Kayla McCue

Massachusetts Institute of Technology

Kayla McCue got her first taste of computational biology research at the California Institute of Technology after her sophomore year of high school. She’s still studying the same subject.

Meanwhile, the Department of Energy Computational Science Graduate Fellowship (DOE CSGF) recipient has also played softball since she was 7 years old. “I’m apparently a person who sticks with things,” she says.

McCue grew up with scientist parents. Her mother has a biology Ph.D. and taught science at her daughter’s Southern California elementary school. McCue remembers testing her mother’s lesson plans but also would justify making a mess by saying, “I was doing an experiment, Mom. It was for science.”

McCue learned to code during her first Caltech research experience. She explored statistical differences between two high-throughput RNA sequence data sets to better understand the function of a transcription factor, a molecule that regulates how genetic material is processed and used within a living cell. That experience led her to major in applied mathematics at Caltech, with an informal focus on biology.

McCue continued to pursue biology research there and later at Stanford University, gradually moving from experimental wet work toward computational projects. “What I liked a lot about molecular biology is that there are so many things that are going on in your body all the time – that are necessary to keep you functioning – and you have no idea what they are.”

For her doctoral research with Chris Burge at the Massachusetts Institute of Technology, McCue has focused on one way that cells process genetic information: pre-mRNA splicing. Cells transcribe instructions from DNA to messenger RNA (mRNA). But only exons, portions of these initial mRNA sequences, encode for proteins, molecules that perform vital cellular tasks. Cells splice, or edit out, the other parts, known as introns.

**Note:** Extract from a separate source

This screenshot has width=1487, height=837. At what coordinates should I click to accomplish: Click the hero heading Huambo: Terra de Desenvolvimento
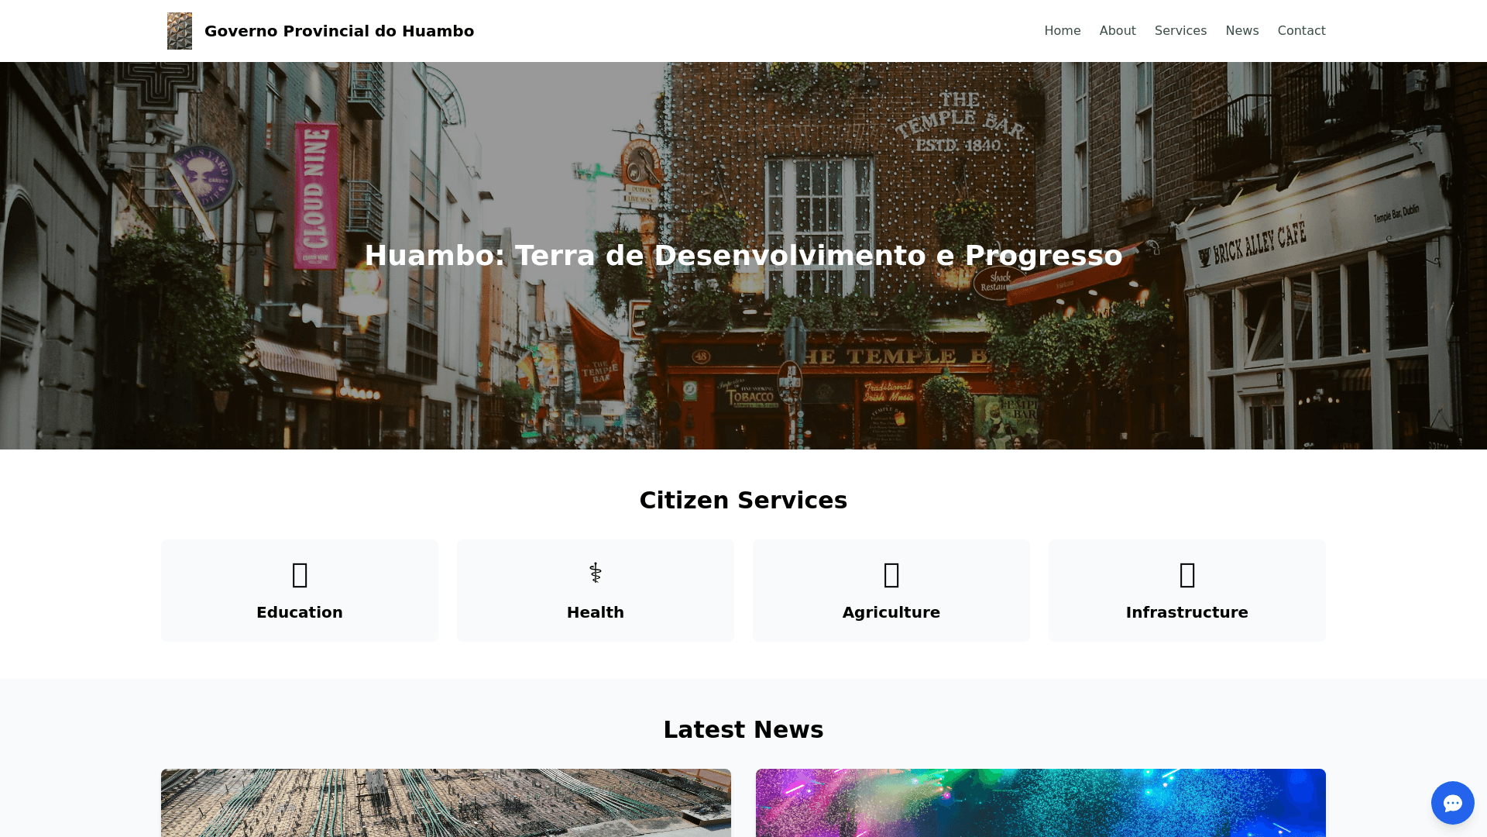[744, 256]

The cell’s splicing machinery can first identify the sequence to be removed, a process known as intron definition. Or it can recognize the portions that will remain in the mRNA – exon definition – before rearranging to snip out the intron. In a study of fruit flies, a model organism, McCue and her MIT colleagues discovered that both exon-defined and intron-defined splicing can occur quickly and that exon-defined splicing is more accurate. Now she’s developing computational models to understand the differences between these two recognition strategies and the biological reasons for why they occur.

One issue seems to be the relative lengths of the intron and exon sequences. Genes with long introns flanking short exons are expected to use exon definition, but short introns and longer exons suggest intron definition, McCue says.

By this metric, many organisms use one predominant splicing strategy. Simple, single-celled organisms typically use intron definition, whereas mammals and other complex organisms generally use exon definition. Fruit flies are in the middle: Most of their splicing is intron-defined, but a sub-population of genes uses exon definition.

McCue wants to explore the role evolution may have played in this process. Exon definition could help to determine the different physical traits observed in higher organisms, she adds.

During her 2018 practicum at Lawrence Berkeley National Laboratory’s Joint Genome Institute, McCue worked with Zhong Wang on the Genome Constellation project, a tool that creates a fingerprint of a genome and compares it against others to determine their similarities. Understanding these relationships requires comparing many large data sets, a computationally intense challenge that can become unwieldy when considering millions of genomes. McCue worked on a way to use the similarity scores to classify unknown genomes. The team has posted a manuscript describing its work on the preprint server bioRxiv.

The DOE CSGF’s broad coursework and the opportunity to learn from alumni and other fellows at the annual program review have proven invaluable, McCue says. She aims to finish her Ph.D. by the end of 2021. She expects to pursue postdoctoral research in computational biology but is exploring a range of career options.